Француз, поглядев на немца, вмешивался.
«Рондо — это от музыки. Вроде круг, а все же не круг. Это скорее движение по кругу. Я потом Алёше все подробно объясню. — Француз Анри не смотрел на хмурого немца. — Я знаю, Алёше интересен хор. Он давно хочет узнать о канте. Канты у вас тоже поют, — сказал Анри тетеньке, даже напел душевно: — „Почто, фортуна, меня обходишь, почто на сердце тяжку скорбь наводишь“. — Но чувствовалось, что говорит он все это и напевает не столько для тетеньки и Алёши, сколько для того, чтобы окончательно смирить немца. — Я Алёше и о мадригалах расскажу, и о том, как голоса в хор собирают, а то он все одни немецкие глаголы учит. — Анри укоризненно покачал головой, ему не нравился герр Риккерт. — Про мотет расскажу Алёше и про партесное пение. — Ласково глядя на тетеньку, перечислил, о чем еще расскажет воспитаннику: — Ну, псалмодия там и секвенция».
«Да что за страсти ты говоришь, Анри?»
«И про страсти расскажу, — охотно подхватил француз, не глядя больше на уничтоженного немца. — Вам это тоже интересно, Марья Никитишна. — Он каждое русское слово выговаривал с такой точностью, что немец прямо на глазах темнел, как небо над Нижними Пердунами. — „Кто крепок, на Бога уповая…“ Мы сами с Алёшей положим страсти для голосов, когда свой хор построим. Страсти господни — они и в Евангелии отражены. Иисус страдал, и нам приказано».
Алёша хотел спросить немца, а что он, герр Риккерт, думает об указанных кавалером страстях и страданиях, но Анри незаметно ногой толкнул его под столом. Это был не знак молчать, а вроде как обещание: молчи, после все расскажу. А вслух кавалер высказался в том смысле, что, конечно, Алёша должен учиться. Не дело француза было вмешиваться в учение, но удержаться не смог.

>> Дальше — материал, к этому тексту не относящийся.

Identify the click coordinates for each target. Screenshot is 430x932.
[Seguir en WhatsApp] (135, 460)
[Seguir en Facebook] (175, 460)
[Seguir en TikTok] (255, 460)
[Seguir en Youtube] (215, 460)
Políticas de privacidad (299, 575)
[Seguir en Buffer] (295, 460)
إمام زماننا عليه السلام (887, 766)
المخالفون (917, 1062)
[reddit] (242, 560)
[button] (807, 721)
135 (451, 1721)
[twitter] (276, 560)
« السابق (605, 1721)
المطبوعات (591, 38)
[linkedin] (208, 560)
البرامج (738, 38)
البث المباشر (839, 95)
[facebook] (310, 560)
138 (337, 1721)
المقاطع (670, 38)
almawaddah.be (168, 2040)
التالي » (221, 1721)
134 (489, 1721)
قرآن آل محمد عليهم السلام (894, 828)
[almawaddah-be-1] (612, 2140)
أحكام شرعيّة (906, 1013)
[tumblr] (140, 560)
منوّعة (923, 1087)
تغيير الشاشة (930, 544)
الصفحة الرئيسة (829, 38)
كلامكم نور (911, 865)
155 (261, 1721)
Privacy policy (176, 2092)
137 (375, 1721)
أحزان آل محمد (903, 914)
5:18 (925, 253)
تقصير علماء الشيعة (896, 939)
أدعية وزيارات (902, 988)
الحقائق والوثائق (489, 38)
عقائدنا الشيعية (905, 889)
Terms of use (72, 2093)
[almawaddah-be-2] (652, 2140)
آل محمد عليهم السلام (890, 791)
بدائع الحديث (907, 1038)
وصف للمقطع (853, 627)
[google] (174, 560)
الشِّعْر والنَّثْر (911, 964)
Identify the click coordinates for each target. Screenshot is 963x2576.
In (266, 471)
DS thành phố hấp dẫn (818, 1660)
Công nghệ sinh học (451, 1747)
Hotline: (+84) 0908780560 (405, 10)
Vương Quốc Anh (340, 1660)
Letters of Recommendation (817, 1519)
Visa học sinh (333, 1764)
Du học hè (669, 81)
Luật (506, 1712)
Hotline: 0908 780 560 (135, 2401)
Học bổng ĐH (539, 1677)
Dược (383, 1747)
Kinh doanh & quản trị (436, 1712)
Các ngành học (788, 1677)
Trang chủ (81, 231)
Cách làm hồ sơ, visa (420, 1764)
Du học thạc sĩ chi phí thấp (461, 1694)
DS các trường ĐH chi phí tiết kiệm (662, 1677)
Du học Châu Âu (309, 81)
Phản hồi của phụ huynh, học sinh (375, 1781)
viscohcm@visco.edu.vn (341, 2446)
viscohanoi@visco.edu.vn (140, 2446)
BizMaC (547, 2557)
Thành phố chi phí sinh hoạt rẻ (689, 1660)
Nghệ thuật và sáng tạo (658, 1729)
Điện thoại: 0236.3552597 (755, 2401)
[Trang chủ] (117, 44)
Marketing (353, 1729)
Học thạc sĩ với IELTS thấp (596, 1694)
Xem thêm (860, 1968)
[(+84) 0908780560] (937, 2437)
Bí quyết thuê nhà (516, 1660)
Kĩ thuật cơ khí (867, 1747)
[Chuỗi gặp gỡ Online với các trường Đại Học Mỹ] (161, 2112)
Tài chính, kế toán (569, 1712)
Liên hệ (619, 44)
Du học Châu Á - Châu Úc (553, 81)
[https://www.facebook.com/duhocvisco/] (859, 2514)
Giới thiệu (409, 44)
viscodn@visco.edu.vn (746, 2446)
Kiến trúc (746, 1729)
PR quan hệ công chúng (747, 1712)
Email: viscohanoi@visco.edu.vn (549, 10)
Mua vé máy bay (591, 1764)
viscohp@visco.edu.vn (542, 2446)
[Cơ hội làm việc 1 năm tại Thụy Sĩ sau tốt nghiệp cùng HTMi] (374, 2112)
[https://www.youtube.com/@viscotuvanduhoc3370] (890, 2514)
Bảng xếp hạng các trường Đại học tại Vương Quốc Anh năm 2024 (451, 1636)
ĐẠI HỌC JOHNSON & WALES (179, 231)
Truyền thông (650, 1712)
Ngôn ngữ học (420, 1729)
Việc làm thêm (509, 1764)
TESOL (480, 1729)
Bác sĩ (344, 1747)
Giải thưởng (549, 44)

Латинский дух кипел в кавалере.
«Я потом растолкую Алёше „Азбуку, или Извещение о согласнейших пометах“, а то некоторые немцы говорят, — Анри даже не посмотрел в сторону герра Риккерта, — что эта русская книга запоздала. Что эта русская книга напечатана с ошибками. Да если и так, — как бы ослабил Анри давление на немца. — Да если и так, все равно у вас знаменная нотация темна сама по себе. — Кавалер видел темное непонимание в глазах тетеньки, но видел и ее неизбывный интерес. — Например, знак греческой буквы фиты — это у вас и музыкальный знак, и символ Бога, Феос, и Троицы. А параклит, если по-русски, это истинный утешитель, это как бы сам Святой Дух, и крыж над ним — знак покоя и завершения».
«Страсти, страсти», — пугалась тетенька.
И взглядывала на немца: «Нужно Алёше такое знать?»
«Лучше знать, чем упустить», — в ответ неохотно кивал немец.
Марья Никитишна опять пристально смотрела на хмурого немца, правильно ли пригласила учить Алёшу, правильный ли оказался немец? Но, услышав слово «рефрен», не выдерживала, снова обращалась к Анри.
«Ах, это как бы припев к песне», — отвечал кавалер.
«Ну тогда что за секвенция такая, почему ее герр Риккерт опять упомянул? Зачем Алёше секвенция? Поют вон псалмы в церкви — и хорошо, пусть поют. Хор-то зачем? В Томилине особенно».
Но учить Алёшеньку надо.
Надо, надо. Не Тришкой же ему расти.